NewData_MeanBase<-NewData_2 %>% 
  mutate(response=Pred_3$fit,
         se.fit=Pred_3$se.fit,
         Upr=response+(se.fit*1.96),
         Lwr=response-(se.fit*1.96),
         base=base_sqrt^2,
         treatment=if_else(treatment=="placebo","Placebo",treatment))

ggplot(NewData_MeanBase)+
  geom_point(data=df_1,aes(x=age,y=seizures,colour=treatment))+
   geom_ribbon(aes(x=age,
                     ymax=Upr,
                     ymin=Lwr,
                   fill=treatment),
               alpha=0.7)+
   geom_line(aes(x=age,
                  y=response,
                   colour=treatment))+
   scale_colour_manual(values=c("darkcyan","darkorange"))+
   scale_fill_manual(values=c("darkcyan","darkorange"))+
   scale_y_continuous(limits=c(0,100))+
   labs(x="Age",y="Response Variable (Count of Seizures)",colour="Treatment",fill="Treatment")+
   theme_classic()
Warning: Removed 3 rows containing missing values or values outside the scale range
(`geom_point()`).

I have set the y axis to ignore very large values (above 100) so we can see clearly what the model is telling us.

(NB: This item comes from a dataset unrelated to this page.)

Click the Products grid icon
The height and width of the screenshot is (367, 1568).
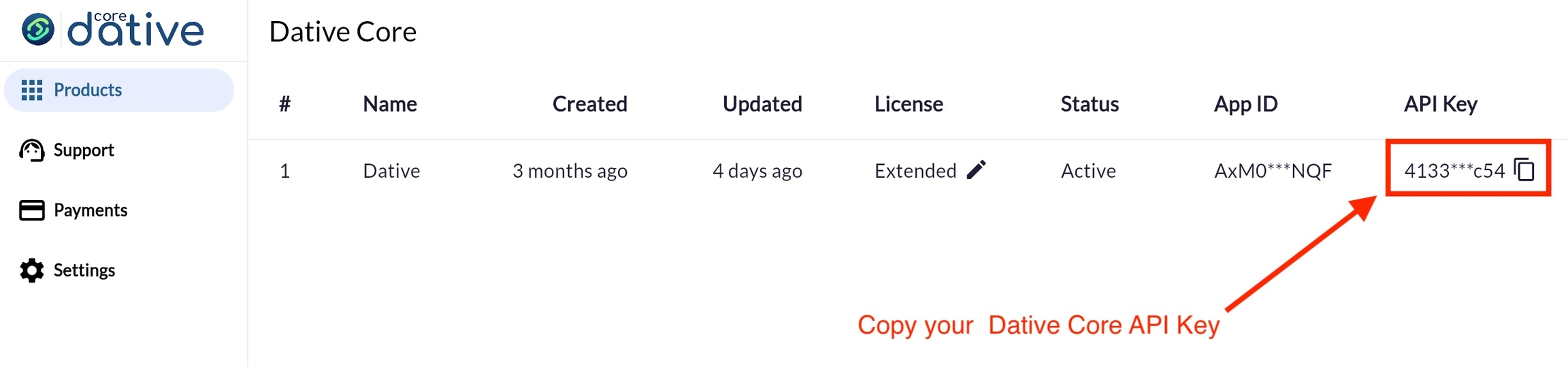(32, 90)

This shows a clearer picture and helps us understand that the model has seen some differences between the treatments and that this difference becomes more distinct with age. Although the differences are very minimal between treatments. But a clear increase in Seizures with increasing age regardless of treatment. This model (which is simplistic and probably not fully adequate at addressing this question) would not give us evidence that the drug is significantly different from placebo but we might infer there is some lessening of the effect of age in the Progabide treatment.